(Saved entries)
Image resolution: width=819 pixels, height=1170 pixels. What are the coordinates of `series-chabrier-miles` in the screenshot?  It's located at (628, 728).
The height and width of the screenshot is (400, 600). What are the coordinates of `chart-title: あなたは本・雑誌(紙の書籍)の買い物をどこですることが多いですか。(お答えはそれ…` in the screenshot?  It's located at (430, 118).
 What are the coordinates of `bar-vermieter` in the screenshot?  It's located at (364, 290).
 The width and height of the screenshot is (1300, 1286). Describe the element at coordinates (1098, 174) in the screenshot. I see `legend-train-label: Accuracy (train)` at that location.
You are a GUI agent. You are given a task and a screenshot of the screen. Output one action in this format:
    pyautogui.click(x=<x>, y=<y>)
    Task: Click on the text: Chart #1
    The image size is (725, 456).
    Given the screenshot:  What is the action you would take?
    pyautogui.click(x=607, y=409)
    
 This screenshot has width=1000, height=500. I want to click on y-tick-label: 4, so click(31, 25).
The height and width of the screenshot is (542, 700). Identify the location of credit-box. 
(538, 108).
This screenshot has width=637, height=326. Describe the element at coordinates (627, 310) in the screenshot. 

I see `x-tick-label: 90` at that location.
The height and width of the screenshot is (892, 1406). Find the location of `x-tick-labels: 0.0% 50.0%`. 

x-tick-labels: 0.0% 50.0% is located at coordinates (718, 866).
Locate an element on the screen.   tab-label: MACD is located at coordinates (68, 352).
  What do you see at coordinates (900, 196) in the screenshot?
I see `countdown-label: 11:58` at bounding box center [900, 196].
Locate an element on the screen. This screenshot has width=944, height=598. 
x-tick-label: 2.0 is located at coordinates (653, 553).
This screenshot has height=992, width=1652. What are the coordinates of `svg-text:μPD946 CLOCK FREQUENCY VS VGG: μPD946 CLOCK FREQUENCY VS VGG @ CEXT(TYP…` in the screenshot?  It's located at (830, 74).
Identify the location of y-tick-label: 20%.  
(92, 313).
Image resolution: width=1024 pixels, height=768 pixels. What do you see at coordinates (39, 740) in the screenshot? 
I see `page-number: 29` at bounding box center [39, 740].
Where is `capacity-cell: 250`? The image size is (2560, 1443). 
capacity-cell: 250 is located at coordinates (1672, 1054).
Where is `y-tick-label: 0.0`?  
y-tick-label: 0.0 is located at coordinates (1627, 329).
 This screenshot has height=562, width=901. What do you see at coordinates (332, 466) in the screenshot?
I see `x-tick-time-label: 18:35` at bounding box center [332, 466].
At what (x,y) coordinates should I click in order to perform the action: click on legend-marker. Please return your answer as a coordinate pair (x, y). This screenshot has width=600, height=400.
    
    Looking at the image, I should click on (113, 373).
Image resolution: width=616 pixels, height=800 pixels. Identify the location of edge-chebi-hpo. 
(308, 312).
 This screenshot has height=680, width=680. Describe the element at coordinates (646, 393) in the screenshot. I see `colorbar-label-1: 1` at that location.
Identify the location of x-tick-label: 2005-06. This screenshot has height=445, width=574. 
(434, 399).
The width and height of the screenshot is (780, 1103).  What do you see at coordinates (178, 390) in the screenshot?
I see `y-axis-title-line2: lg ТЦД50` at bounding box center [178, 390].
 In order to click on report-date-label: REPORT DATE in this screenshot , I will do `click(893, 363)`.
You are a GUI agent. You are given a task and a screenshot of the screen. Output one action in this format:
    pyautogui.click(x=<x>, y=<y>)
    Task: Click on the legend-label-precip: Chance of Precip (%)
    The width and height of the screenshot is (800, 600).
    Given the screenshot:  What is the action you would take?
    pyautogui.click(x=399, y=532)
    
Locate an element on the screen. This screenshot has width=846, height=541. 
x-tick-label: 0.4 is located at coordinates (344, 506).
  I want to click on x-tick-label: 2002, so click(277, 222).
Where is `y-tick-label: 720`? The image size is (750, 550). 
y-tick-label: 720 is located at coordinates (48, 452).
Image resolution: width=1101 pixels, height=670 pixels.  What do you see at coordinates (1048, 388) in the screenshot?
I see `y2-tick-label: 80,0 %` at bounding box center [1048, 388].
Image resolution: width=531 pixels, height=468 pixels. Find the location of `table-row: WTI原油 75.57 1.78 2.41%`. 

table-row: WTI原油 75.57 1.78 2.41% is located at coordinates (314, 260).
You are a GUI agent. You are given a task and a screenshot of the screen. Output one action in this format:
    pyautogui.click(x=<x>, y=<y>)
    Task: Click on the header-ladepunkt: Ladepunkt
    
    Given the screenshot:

Brief: Convert every line of the listing above into a Markdown table with the columns Row and Line, numbering the rows in order and omitting blank lines.

Reply to the task:
| Row | Line |
|---|---|
| 1 | Image resolution: width=819 pixels, height=1170 pixels. What are the coordinates of `series-chabrier-miles` in the screenshot?  It's located at (628, 728). |
| 2 | The height and width of the screenshot is (400, 600). What are the coordinates of `chart-title: あなたは本・雑誌(紙の書籍)の買い物をどこですることが多いですか。(お答えはそれ…` in the screenshot?  It's located at (430, 118). |
| 3 |  What are the coordinates of `bar-vermieter` in the screenshot?  It's located at (364, 290). |
| 4 |  The width and height of the screenshot is (1300, 1286). Describe the element at coordinates (1098, 174) in the screenshot. I see `legend-train-label: Accuracy (train)` at that location. |
| 5 | You are a GUI agent. You are given a task and a screenshot of the screen. Output one action in this format: |
| 6 |     pyautogui.click(x=<x>, y=<y>) |
| 7 |     Task: Click on the text: Chart #1 |
| 8 |     The image size is (725, 456). |
| 9 |     Given the screenshot:  What is the action you would take? |
| 10 |     pyautogui.click(x=607, y=409) |
| 11 |  This screenshot has width=1000, height=500. I want to click on y-tick-label: 4, so click(31, 25). |
| 12 | The height and width of the screenshot is (542, 700). Identify the location of credit-box.  |
| 13 | (538, 108). |
| 14 | This screenshot has width=637, height=326. Describe the element at coordinates (627, 310) in the screenshot.  |
| 15 | I see `x-tick-label: 90` at that location. |
| 16 | The height and width of the screenshot is (892, 1406). Find the location of `x-tick-labels: 0.0% 50.0%`.  |
| 17 | x-tick-labels: 0.0% 50.0% is located at coordinates (718, 866). |
| 18 | Locate an element on the screen.   tab-label: MACD is located at coordinates (68, 352). |
| 19 |   What do you see at coordinates (900, 196) in the screenshot? |
| 20 | I see `countdown-label: 11:58` at bounding box center [900, 196]. |
| 21 | Locate an element on the screen. This screenshot has width=944, height=598.  |
| 22 | x-tick-label: 2.0 is located at coordinates (653, 553). |
| 23 | This screenshot has height=992, width=1652. What are the coordinates of `svg-text:μPD946 CLOCK FREQUENCY VS VGG: μPD946 CLOCK FREQUENCY VS VGG @ CEXT(TYP…` in the screenshot?  It's located at (830, 74). |
| 24 | Identify the location of y-tick-label: 20%.   |
| 25 | (92, 313). |
| 26 | Image resolution: width=1024 pixels, height=768 pixels. What do you see at coordinates (39, 740) in the screenshot?  |
| 27 | I see `page-number: 29` at bounding box center [39, 740]. |
| 28 | Where is `capacity-cell: 250`? The image size is (2560, 1443).  |
| 29 | capacity-cell: 250 is located at coordinates (1672, 1054). |
| 30 | Where is `y-tick-label: 0.0`?   |
| 31 | y-tick-label: 0.0 is located at coordinates (1627, 329). |
| 32 |  This screenshot has height=562, width=901. What do you see at coordinates (332, 466) in the screenshot? |
| 33 | I see `x-tick-time-label: 18:35` at bounding box center [332, 466]. |
| 34 | At what (x,y) coordinates should I click in order to perform the action: click on legend-marker. Please return your answer as a coordinate pair (x, y). This screenshot has width=600, height=400. |
| 35 |     Looking at the image, I should click on (113, 373). |
| 36 | Image resolution: width=616 pixels, height=800 pixels. Identify the location of edge-chebi-hpo.  |
| 37 | (308, 312). |
| 38 |  This screenshot has height=680, width=680. Describe the element at coordinates (646, 393) in the screenshot. I see `colorbar-label-1: 1` at that location. |
| 39 | Identify the location of x-tick-label: 2005-06. This screenshot has height=445, width=574.  |
| 40 | (434, 399). |
| 41 | The width and height of the screenshot is (780, 1103).  What do you see at coordinates (178, 390) in the screenshot? |
| 42 | I see `y-axis-title-line2: lg ТЦД50` at bounding box center [178, 390]. |
| 43 |  In order to click on report-date-label: REPORT DATE in this screenshot , I will do `click(893, 363)`. |
| 44 | You are a GUI agent. You are given a task and a screenshot of the screen. Output one action in this format: |
| 45 |     pyautogui.click(x=<x>, y=<y>) |
| 46 |     Task: Click on the legend-label-precip: Chance of Precip (%) |
| 47 |     The width and height of the screenshot is (800, 600). |
| 48 |     Given the screenshot:  What is the action you would take? |
| 49 |     pyautogui.click(x=399, y=532) |
| 50 | Locate an element on the screen. This screenshot has width=846, height=541.  |
| 51 | x-tick-label: 0.4 is located at coordinates (344, 506). |
| 52 |   I want to click on x-tick-label: 2002, so click(277, 222). |
| 53 | Where is `y-tick-label: 720`? The image size is (750, 550).  |
| 54 | y-tick-label: 720 is located at coordinates (48, 452). |
| 55 | Image resolution: width=1101 pixels, height=670 pixels.  What do you see at coordinates (1048, 388) in the screenshot? |
| 56 | I see `y2-tick-label: 80,0 %` at bounding box center [1048, 388]. |
| 57 | Image resolution: width=531 pixels, height=468 pixels. Find the location of `table-row: WTI原油 75.57 1.78 2.41%`.  |
| 58 | table-row: WTI原油 75.57 1.78 2.41% is located at coordinates (314, 260). |
| 59 | You are a GUI agent. You are given a task and a screenshot of the screen. Output one action in this format: |
| 60 |     pyautogui.click(x=<x>, y=<y>) |
| 61 |     Task: Click on the header-ladepunkt: Ladepunkt |
| 62 |     Given the screenshot: |